(Element and text location data)
------------------------------------------------

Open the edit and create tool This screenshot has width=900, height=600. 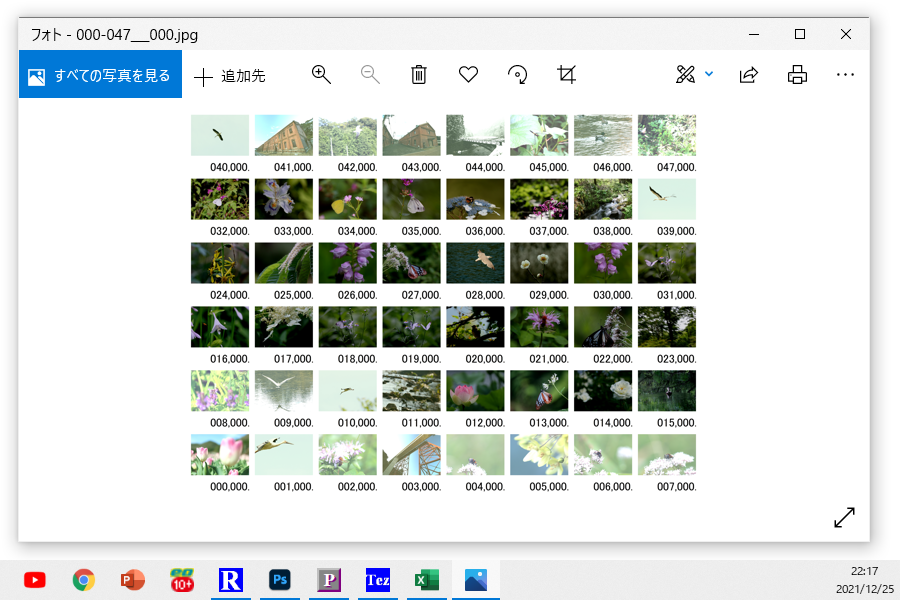point(685,75)

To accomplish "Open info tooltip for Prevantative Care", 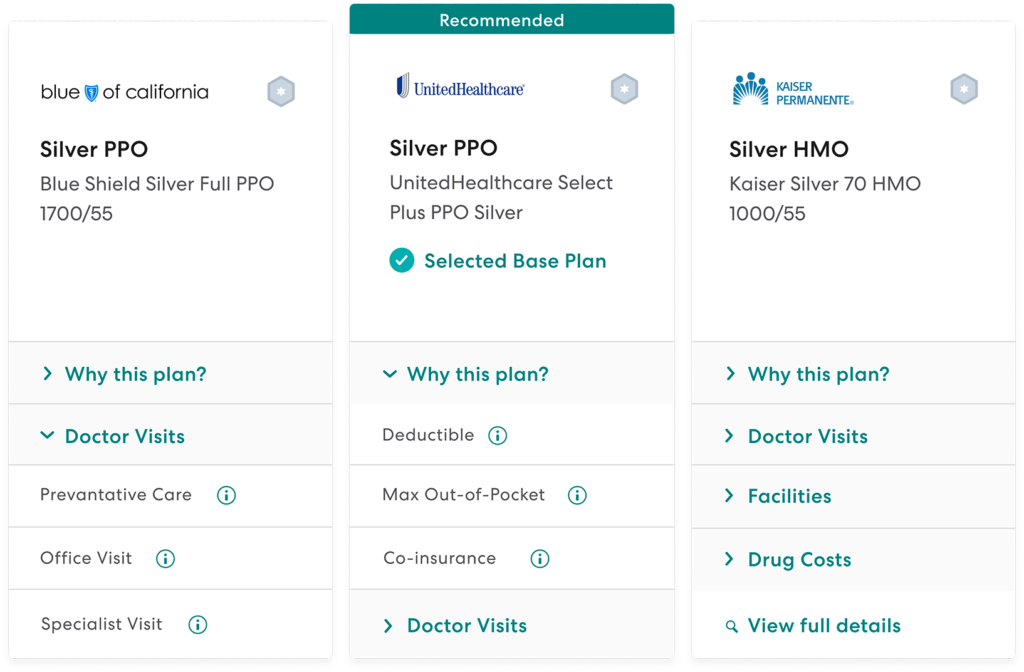I will 226,495.
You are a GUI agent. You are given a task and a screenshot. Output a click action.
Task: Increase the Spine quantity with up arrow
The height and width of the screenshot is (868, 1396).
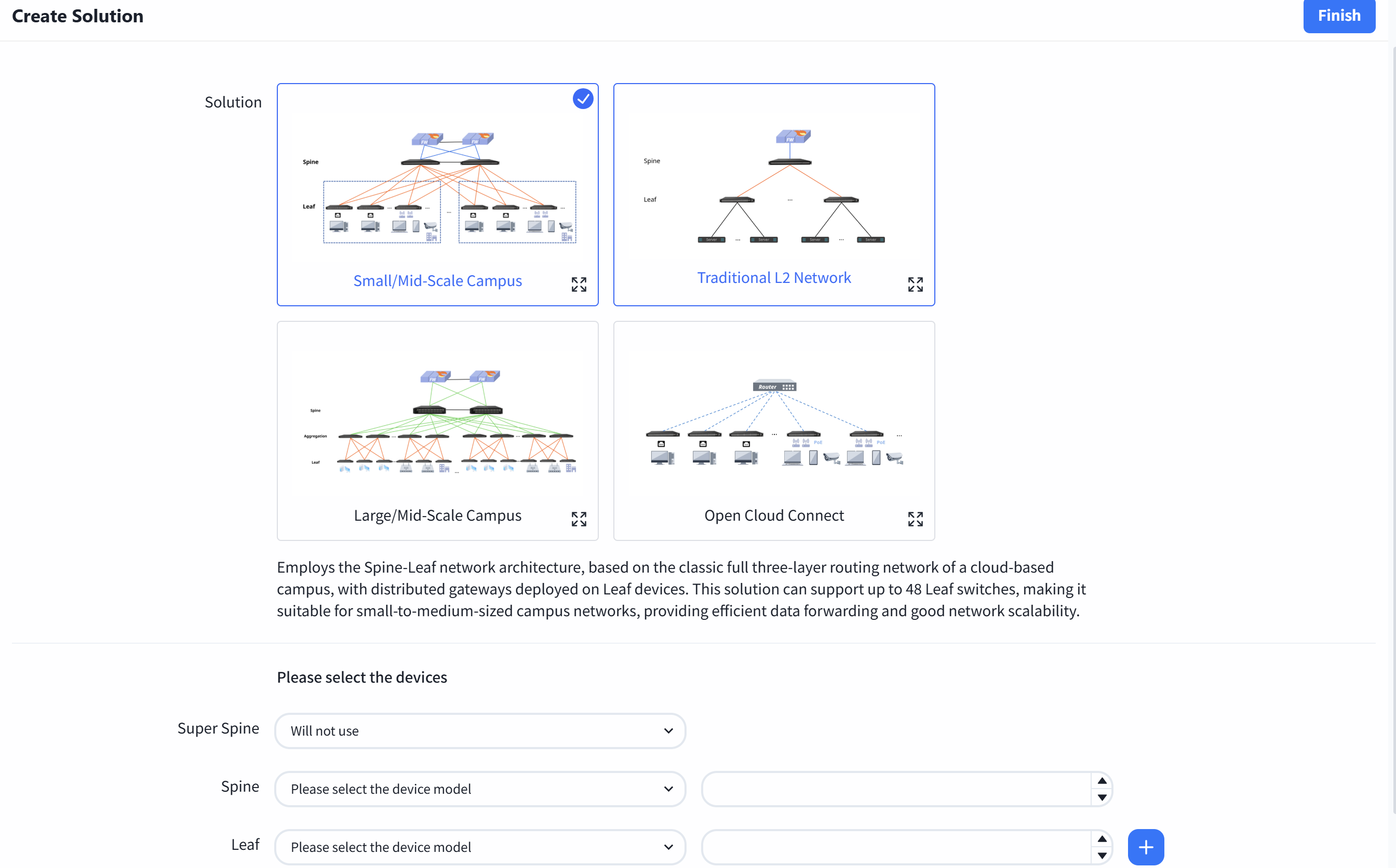point(1102,781)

------------------------------------------------

» **SHORT EXERCISE**: Transcribe the data word for word, starting at the line that contains "You are a GUI" and continuing through the end of the data. Omit the pictures from your answer.

» **WORKED ANSWER**:
You are a GUI agent. You are given a task and a screenshot. Output a click action.
Task: Increase the Spine quantity with up arrow
The height and width of the screenshot is (868, 1396).
point(1102,781)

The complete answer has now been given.